■ **SOURCE EXCERPT**:
····················

Investigate dynomite for WANObjectCache support
Closed, ResolvedPublic
Actions

Assigned To

Authored By

	aaron
	Feb 1 2017, 5:57 PM

Description

See https://github.com/Netflix/dynomite/ .

This may work as a simpler (to compile/configure) alternative to mcrouter. I need to see what kind of multi-DC support it has. The support mcrouter has is just best-effort sync operations (logged on failure per host on a file nothing uses itself) for all operations of a certain type. That should not be hard to match. DC prefix (as long as is doesn't show up in keys) routing or similar features in other systems could be supported by WAN cache if needed without much effort.

Related Objects

Mentioned In: T192370: Deploy mcrouter to production as a wancache backend
T97562: WANObjectCache relay daemon or mcrouter support
T151466: Performance Q2 2017/18 goal: Install and use mcrouter in deployment-prep

Event Timeline

aaron created this task.Feb 1 2017, 5:57 PM

Restricted Application added a subscriber: Aklapper. · View Herald TranscriptFeb 1 2017, 5:57 PM

aaron triaged this task as Medium priority.Feb 1 2017, 8:00 PM

aaron moved this task from Inbox, needs triage to Doing (old) on the Performance-Team board.

····················

■ **LISTING**:

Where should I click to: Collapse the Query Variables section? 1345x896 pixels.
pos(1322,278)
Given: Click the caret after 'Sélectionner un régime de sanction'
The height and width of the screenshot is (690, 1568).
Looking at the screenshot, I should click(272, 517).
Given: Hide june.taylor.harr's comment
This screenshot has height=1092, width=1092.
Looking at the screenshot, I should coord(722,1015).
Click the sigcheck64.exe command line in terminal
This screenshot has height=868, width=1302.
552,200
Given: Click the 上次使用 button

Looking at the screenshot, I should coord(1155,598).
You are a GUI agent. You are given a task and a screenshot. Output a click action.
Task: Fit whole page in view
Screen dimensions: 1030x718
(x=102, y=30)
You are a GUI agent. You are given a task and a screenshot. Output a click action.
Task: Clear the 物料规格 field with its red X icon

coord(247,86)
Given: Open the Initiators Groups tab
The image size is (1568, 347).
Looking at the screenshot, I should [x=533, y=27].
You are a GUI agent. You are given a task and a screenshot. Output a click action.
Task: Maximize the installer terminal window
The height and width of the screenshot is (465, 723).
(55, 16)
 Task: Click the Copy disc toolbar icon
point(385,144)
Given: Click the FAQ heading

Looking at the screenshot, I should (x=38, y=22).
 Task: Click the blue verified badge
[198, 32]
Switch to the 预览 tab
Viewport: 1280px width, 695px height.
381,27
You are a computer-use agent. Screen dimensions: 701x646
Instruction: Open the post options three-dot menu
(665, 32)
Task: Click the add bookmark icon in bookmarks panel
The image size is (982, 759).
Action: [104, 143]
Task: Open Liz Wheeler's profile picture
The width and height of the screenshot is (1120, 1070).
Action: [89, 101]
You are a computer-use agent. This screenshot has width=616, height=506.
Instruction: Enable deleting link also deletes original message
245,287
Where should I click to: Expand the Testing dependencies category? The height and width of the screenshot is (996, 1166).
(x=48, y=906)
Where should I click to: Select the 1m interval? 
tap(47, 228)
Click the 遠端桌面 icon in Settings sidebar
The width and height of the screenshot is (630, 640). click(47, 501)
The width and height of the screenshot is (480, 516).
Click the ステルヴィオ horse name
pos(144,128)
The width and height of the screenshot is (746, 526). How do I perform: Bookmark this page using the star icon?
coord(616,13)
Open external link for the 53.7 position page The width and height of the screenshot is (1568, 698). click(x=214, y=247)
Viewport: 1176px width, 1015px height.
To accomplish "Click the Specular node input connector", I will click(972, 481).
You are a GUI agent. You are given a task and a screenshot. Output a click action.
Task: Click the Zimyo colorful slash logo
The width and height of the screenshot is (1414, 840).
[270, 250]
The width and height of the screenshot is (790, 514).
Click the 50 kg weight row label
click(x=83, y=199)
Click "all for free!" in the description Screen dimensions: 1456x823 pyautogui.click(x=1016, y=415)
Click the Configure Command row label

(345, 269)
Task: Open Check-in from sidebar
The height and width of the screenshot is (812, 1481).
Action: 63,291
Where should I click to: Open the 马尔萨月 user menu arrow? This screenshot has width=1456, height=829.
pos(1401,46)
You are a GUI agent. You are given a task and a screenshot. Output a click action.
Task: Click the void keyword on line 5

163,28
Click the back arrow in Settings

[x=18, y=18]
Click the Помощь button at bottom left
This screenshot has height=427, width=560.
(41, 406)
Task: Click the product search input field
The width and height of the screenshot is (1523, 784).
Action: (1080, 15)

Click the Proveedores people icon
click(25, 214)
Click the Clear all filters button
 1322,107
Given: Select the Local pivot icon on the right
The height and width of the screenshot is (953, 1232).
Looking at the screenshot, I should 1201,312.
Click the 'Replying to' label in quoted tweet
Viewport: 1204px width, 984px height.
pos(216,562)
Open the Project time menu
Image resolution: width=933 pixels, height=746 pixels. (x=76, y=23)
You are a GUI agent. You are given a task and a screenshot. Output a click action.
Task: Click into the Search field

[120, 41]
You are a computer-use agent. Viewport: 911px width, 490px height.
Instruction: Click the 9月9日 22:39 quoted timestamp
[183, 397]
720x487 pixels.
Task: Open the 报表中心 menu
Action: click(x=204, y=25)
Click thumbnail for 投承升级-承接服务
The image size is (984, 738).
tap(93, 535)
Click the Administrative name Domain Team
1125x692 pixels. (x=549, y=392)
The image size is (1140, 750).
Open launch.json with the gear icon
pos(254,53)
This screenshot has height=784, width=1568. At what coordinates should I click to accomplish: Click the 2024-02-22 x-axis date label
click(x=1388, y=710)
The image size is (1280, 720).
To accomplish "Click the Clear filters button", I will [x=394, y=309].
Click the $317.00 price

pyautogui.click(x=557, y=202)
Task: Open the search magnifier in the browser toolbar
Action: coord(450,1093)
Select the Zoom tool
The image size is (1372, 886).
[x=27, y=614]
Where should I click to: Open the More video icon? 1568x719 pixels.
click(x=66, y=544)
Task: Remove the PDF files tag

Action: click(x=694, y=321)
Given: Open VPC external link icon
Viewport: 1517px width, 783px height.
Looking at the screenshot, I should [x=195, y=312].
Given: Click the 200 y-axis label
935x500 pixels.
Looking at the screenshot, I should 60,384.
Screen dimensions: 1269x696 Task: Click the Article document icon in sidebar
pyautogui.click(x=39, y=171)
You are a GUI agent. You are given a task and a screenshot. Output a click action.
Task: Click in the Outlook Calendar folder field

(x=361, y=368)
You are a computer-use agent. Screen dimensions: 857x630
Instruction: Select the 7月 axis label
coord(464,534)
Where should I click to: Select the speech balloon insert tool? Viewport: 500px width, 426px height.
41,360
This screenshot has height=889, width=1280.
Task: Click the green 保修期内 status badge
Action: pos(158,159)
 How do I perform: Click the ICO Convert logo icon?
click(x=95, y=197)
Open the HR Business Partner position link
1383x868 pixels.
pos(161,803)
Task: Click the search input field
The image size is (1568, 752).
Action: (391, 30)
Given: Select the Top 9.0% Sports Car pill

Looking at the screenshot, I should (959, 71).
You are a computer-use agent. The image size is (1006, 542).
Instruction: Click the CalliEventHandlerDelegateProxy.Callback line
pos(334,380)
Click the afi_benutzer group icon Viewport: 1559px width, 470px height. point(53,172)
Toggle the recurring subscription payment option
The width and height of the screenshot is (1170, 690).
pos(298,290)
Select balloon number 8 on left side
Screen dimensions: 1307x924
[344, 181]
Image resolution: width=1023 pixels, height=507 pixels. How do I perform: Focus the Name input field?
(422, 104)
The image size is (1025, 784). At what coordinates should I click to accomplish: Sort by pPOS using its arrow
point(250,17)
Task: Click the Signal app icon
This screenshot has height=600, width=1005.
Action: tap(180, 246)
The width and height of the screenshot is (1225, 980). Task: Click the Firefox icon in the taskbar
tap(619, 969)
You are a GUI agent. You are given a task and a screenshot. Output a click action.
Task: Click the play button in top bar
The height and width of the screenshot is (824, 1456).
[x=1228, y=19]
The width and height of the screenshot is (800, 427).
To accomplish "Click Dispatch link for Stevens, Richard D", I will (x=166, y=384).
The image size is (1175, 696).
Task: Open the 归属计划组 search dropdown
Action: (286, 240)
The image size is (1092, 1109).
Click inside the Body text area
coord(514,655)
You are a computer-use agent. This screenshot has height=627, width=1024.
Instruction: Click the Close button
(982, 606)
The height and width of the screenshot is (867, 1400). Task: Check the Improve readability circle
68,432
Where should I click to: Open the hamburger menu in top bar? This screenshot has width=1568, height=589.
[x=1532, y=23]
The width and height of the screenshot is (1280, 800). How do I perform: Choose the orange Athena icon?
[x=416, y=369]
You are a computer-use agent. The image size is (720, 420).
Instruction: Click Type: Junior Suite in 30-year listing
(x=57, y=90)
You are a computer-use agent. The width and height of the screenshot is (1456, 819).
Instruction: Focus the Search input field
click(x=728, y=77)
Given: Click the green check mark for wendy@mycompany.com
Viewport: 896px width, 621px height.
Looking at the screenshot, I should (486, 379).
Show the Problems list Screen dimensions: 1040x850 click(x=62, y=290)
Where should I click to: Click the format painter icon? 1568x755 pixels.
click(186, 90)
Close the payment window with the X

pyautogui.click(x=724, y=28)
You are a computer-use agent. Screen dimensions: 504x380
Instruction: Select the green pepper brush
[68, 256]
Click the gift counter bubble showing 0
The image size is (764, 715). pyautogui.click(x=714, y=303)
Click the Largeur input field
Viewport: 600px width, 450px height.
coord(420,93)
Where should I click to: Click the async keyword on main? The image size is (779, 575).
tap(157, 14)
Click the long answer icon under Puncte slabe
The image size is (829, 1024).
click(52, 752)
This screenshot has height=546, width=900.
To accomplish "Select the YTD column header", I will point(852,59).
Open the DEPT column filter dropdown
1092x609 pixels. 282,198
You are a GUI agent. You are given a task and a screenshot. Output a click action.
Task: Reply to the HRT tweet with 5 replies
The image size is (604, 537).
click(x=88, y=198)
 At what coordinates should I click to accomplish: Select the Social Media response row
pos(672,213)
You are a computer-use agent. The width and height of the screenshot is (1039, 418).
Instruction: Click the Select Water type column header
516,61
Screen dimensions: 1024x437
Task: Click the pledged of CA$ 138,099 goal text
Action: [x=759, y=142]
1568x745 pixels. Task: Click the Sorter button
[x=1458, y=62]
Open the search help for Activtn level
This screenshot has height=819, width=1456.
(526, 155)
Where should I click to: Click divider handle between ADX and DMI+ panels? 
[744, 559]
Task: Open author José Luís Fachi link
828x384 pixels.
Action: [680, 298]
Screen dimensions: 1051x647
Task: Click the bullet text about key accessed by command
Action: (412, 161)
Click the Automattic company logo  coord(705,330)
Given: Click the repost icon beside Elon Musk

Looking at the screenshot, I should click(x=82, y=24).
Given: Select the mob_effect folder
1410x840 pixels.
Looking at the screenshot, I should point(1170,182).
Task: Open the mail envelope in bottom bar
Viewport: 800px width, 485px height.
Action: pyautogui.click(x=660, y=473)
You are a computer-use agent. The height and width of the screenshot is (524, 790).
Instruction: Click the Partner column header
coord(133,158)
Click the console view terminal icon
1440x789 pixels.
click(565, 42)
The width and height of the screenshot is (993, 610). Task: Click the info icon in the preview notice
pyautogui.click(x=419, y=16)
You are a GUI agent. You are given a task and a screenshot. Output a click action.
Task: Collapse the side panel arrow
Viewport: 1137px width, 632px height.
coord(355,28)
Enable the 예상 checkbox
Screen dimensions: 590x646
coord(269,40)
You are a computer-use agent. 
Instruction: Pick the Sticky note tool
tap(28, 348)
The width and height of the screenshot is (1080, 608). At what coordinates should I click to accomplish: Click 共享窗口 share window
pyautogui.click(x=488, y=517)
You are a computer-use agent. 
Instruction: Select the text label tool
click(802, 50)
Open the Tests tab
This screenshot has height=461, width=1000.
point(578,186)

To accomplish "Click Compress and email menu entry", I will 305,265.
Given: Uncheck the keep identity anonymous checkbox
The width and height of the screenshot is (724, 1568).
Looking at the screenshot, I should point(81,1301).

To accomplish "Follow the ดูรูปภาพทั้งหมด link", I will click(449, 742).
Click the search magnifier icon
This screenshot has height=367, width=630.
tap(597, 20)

····················

■ **TASKS**:
[1] In the dynomite task page, what is dynomite considered as a possibly simpler alternative to?
[2] Pick up the dynomite task page after the move to the Performance-Team board and write the next few entries of its event timeline.

■ **ANSWERS TO THE PROBLEMS**:
[1] Mcrouter.

[2]
Krinkle mentioned this in T151466: Performance Q2 2017/18 goal: Install and use mcrouter in deployment-prep.Apr 5 2017, 7:37 PM

Krinkle added a project: Wikimedia-Multiple-active-datacenters.Apr 5 2017, 9:57 PM

Krinkle moved this task from Backlog to Next-up on the Wikimedia-Multiple-active-datacenters board.

Krinkle edited projects, added Multiple-active-datacenters archived; removed Wikimedia-Multiple-active-datacenters.May 3 2017, 7:37 PM

Krinkle edited projects, added Sustainability (MediaWiki-MultiDC); removed Multiple-active-datacenters archived.May 3 2017, 7:57 PM

elukey subscribed.May 4 2017, 12:56 PM

So, having looked at this for a while, I think it's doable, but less desirable than mcrouter. I don't really see it having any edge here (https://github.com/Netflix/dynomite/wiki/FAQ is not terribly convincing either).

mcrouter (pros):

Well maintained (solid commit rate on github)
Decently documented at this point (on github wiki)
Battle tested for performance/stability on a *very* high traffic website
Highly configurable. We can do things like a) only replicated purges, b) replicate purges to the target (hash) server or all servers in the pool for robustness, c) replicate everything, including cache-aside writes (CAS/ADD for WANCache), d) do warm-up logic, and d) do different things for different pools. I'd like for WAN cache to just replicate purges (SET/DELETE), but if we want something that replicates incr/add/cas we can do so. We can also have a BagOStuff class that replicates set() (actual SET in that case).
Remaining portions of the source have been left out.